Sunday, December 17, 2017

Assignment 16 Cate Clay


            Here’s a question for each of you. Let’s say you have the choice between spending roughly $10,000 each year on lower quality healthcare or spending $0 a year on higher quality healthcare. What do you choose?

I think it is safe to say that you would all go with the second option: better care, zero cost. Unfortunately, as citizens of the United States, we do not have this option. Instead, each of us spends an average of $9,956 annually on healthcare. And what do we get in return? Healthcare quality that consistently ranks worst among the world’s industrialized nations. All of the nations that rank ahead of us have one thing in common: universal healthcare.

            Under universal healthcare coverage, all legal residents of a given area receive healthcare. According to the World Health Organization, universal healthcare embodies three objectives: equity in access to healthcare, sufficient quality of health services, and protection from financial hardship. One type of universal healthcare is single-payer, in which a single entity, usually the government, provides the financing for healthcare, but the actual care remains in private hands.
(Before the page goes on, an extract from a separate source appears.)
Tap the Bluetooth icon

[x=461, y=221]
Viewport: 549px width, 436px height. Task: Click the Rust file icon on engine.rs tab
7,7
            Americans are becoming increasingly interested in the implementation of single-payer healthcare in the United States due to the high number of uninsured individuals that remain even after the Affordable Care Act’s passage in 2010. Although the act provides the means for more low-income citizens to obtain health insurance, 27.6 million citizens remain uninsured and, according to the 2016 National Health Interview Survey, 45% of these citizens say they are uninsured because the cost of coverage is too high. Under the act, a portion of these uninsured are qualified to receive financial assistance from the government for health insurance, but many are not eligible for subsidized coverage and are responsible for paying for their healthcare even though they do not have the means to do so. A new system is necessary to take the Affordable Care Act a step further and ensure that all Americans are insured. That system is single-payer healthcare.  

You may be wondering how the United States would be able to afford a system in which the government essentially pays for the healthcare of all citizens. After all, Politifact claims that the estimated price of the system ranges from $2.4-2.8 trillion. But estimates like this one are deceiving, when considering the various facets of healthcare in which expenses will be cut with the implementation of this system.

As Mark Vinkenes, former chief of the Office of Management and Budget Medicare Branch, explains, private health insurance has much higher administrative costs than government-provided Medicare. Hospitals are forced to have more insurance billing and reimbursement clerks than beds. Under a single-payer healthcare system, hospitals and doctors’ offices would not need to allot such a significant portion of their budgets to handling issues with private insurers because the government would be the sole insurer. In addition, countries with single-payer healthcare have found that large government entities are able to better negotiate with service providers, leading to lower priced health services across the board. Thus, while single-payer healthcare may increase the amount that the government currently pays on healthcare, the amount spent on healthcare overall would decrease.

While cost is a prevalent concern expressed about single-payer healthcare in the United States, an additional source of opposition to the system stems from interest group influence. The efforts of wealthy and powerful interest groups have been a leading force in blocking opportunities for the United States to catch up to all of the world’s other industrialized nations and implement universal healthcare. Texas A&M Health Science Professor Timothy Callaghan says that nearly $1.2 billion were spent in lobbying against the Affordable Care Act in 2009 alone. The insurance industry was responsible for $100 million of this sum, as they are keen on private insurers maintaining their pivotal position in American healthcare. Their opposition is even stronger and more unyielding when it comes to single-payer healthcare, as the system’s implementation would significantly diminish the importance of private insurance in the United States. It is not surprising that the private entities that profit most off the current American healthcare system do not want to see any changes to that system, even if it would mean better healthcare for all Americans. We cannot continue to let these groups decide what quality healthcare our citizens deserve.  

In shaping the future of America’s healthcare, the government must focus on what is best for every American, not just the select few who benefit from the private insurance industry. According to a Harvard University study, about 62% of all individual bankruptcies in the United States are related to medical expenses, meaning healthcare is the number one cause of such filings. With single-payer healthcare, Americans would no longer be forced to pay for the high, unexpected costs that accompany medical emergencies. Americans would receive all medically necessary services without having to pay out of their own pocket. This would include doctor’s visits, preventative treatment, hospitalizations, mental healthcare, and prescription drugs. Single-payer health care could end bankruptcies caused by medical expenses. This would allow Americans to spend the money they previously spent on healthcare on other products, which would improve the American economy as a whole.

We cannot put this off any longer. It is time that our government recognizes that healthcare is a basic human right that every American, no matter their financial means, is entitled to. The United States has always led the world, whether it was in human rights, scientific discoveries, or technological innovation. Why should we settle for any less in healthcare?